Чтобы выявить отдаленное метастазирование, проводят люмбальную пункцию и дальнейшее исследование цереброспинальной жидкости и костного мозга. Дополнительно делают миелограмму (мазок пунктата костного мозга, который отражает состав клеток миелоидной ткани).
- рубцовая ретинопатия;
- ретинит Коутса;
- гамартома (доброкачественная аномалия тканевого развития);
- эндофтальмит;
- дисплазия сетчатки;
- отслойка сетчатки;
- мягкотканная саркома;
- ретролентальная фиброплазия;
- фиброз стекловидного тела;
- метастазы нейробластомы;
- метастатическая офтальмия;
- поражение орбиты при лейкемии и лимфоме;
- болезнь Гиппеля-Линдау;
- паразитарные заболевания (личиночный гранулематоз, токсоплазмоз).

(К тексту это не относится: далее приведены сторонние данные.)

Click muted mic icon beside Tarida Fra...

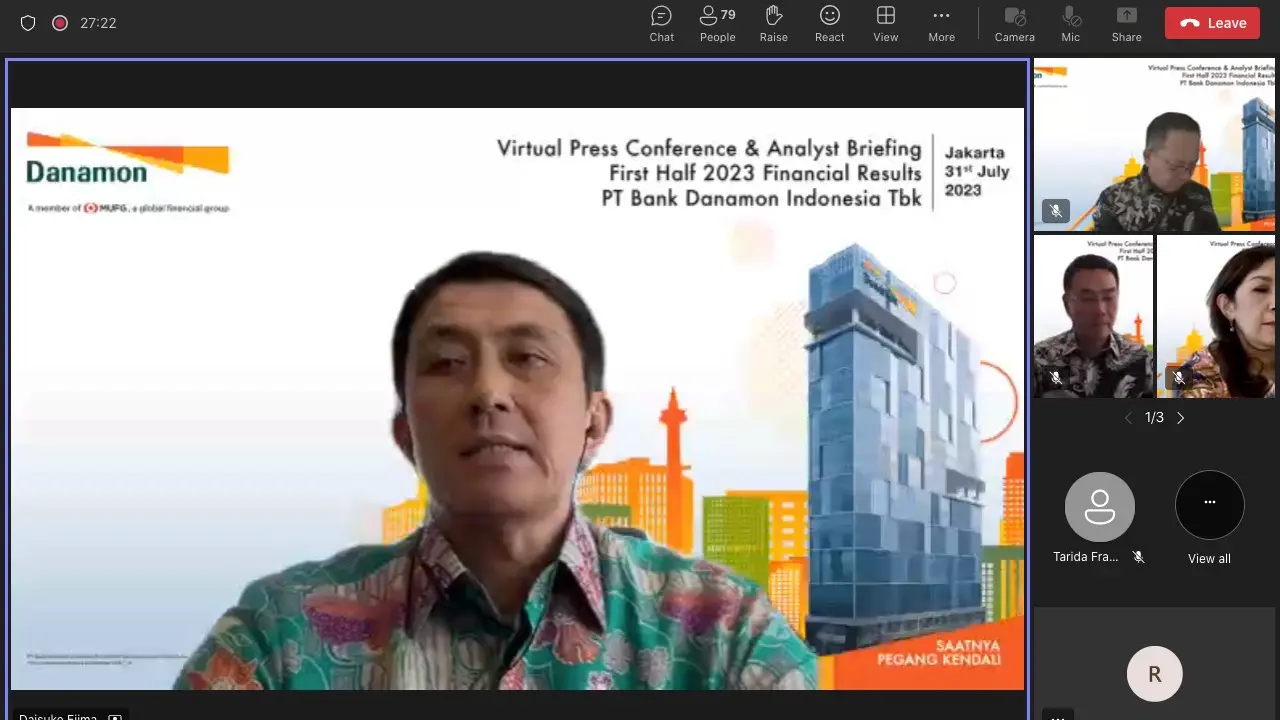click(1138, 557)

Принципы лечения ретинобластомы
План лечения разрабатывается врачом в зависимости от стадии ретинобластомы. Если имеется двустороннее поражение, тактику лечения разрабатывают для каждого глаза отдельно.

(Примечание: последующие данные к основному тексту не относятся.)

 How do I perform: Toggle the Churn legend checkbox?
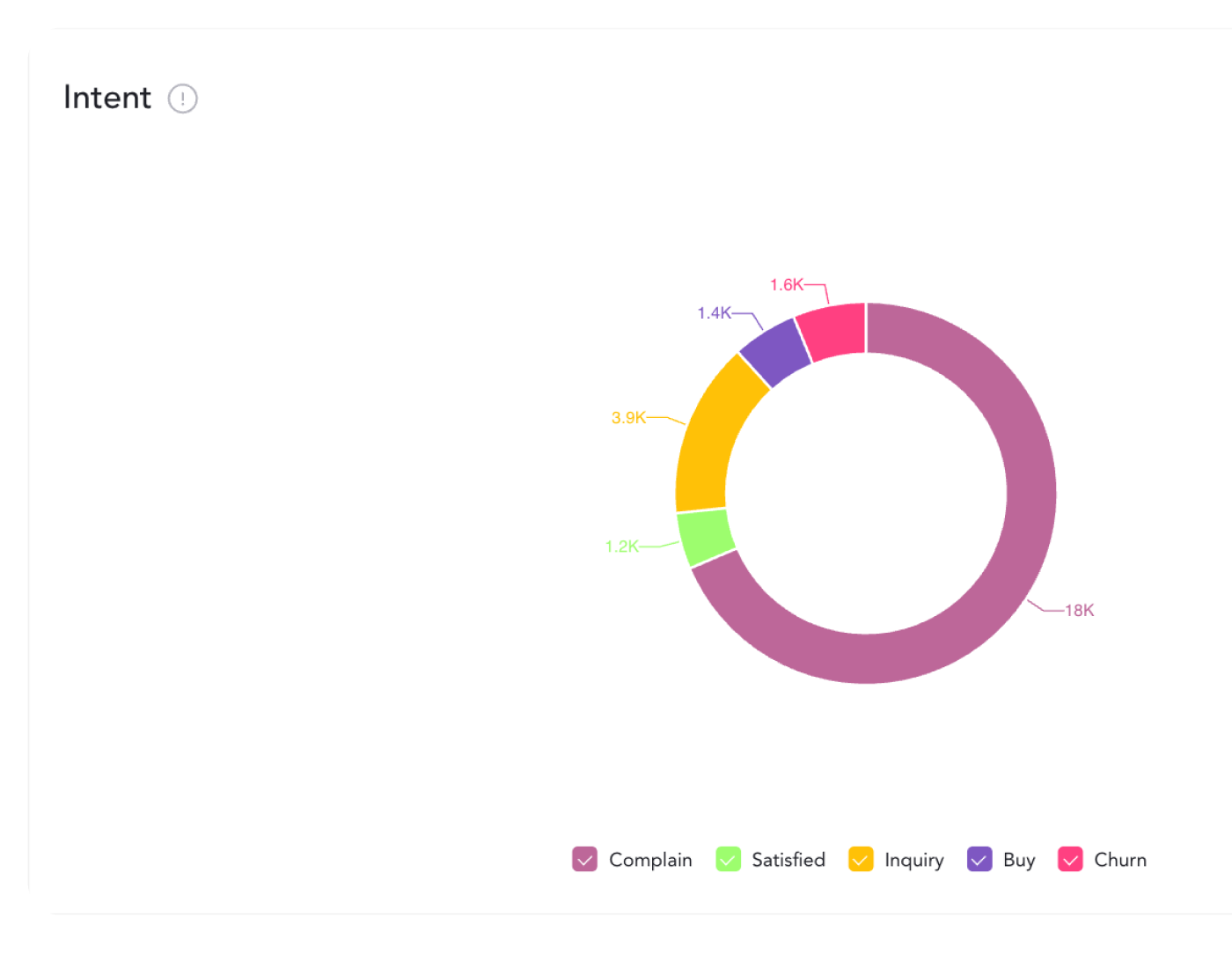pos(1070,859)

Что нужно учитывать при выборе лечения:
- поражен один глаза или оба;
- степень ухудшения зрительной функции;
- выход опухоли за пределы глазного яблока;
- распространение на зрительный нерв;
- влияние на центральную нервную систему;
- наличие метастазов.
В ходе лечения может быть использовано несколько разных методов, их правильное сочетание во многом определяет шансы на сохранение зрения и глаза. Современные методы диагностики позволяют выявить ретинобластому на ранней стадии, когда для успешного лечения еще достаточно криотерапии, фотокоагуляции и лучевого воздействия.
- хирургическое вмешательство;
- лучевая химиотерапия;
- лекарственная химиотерапия;
- криотерапия;
- лазерная коагуляция;
- термотерапия.
Современная медицина предпочитает консервативное лечение ретинобластомы. Такая тактика эффективна только при наличии небольших единичных образований, которые остаются в пределах глаза, но за границами макулярной и перипапиллярной зон.
Для лечения рака глаза активно применяют криотерапию и фотокоагуляцию, позволяющие сохранить зрение и редко дающие осложнения. Криотерапия воздействует на поражения в передней камере глазного яблока, а фотокоагуляция – в задней. Контроль за ходом лечения осуществляют при помощи офтальмоскопии и ультразвукового исследования.
- Брахитерапия. Техника локального облучения опухолей, которая заключается в подшивании к глазу офтальмоаппликатора (радиоактивная пластинка). Преимущество метода заключается в том, что можно подводить максимальные дозы излучения непосредственно к очагу без воздействия на здоровые ткани глаза и организм.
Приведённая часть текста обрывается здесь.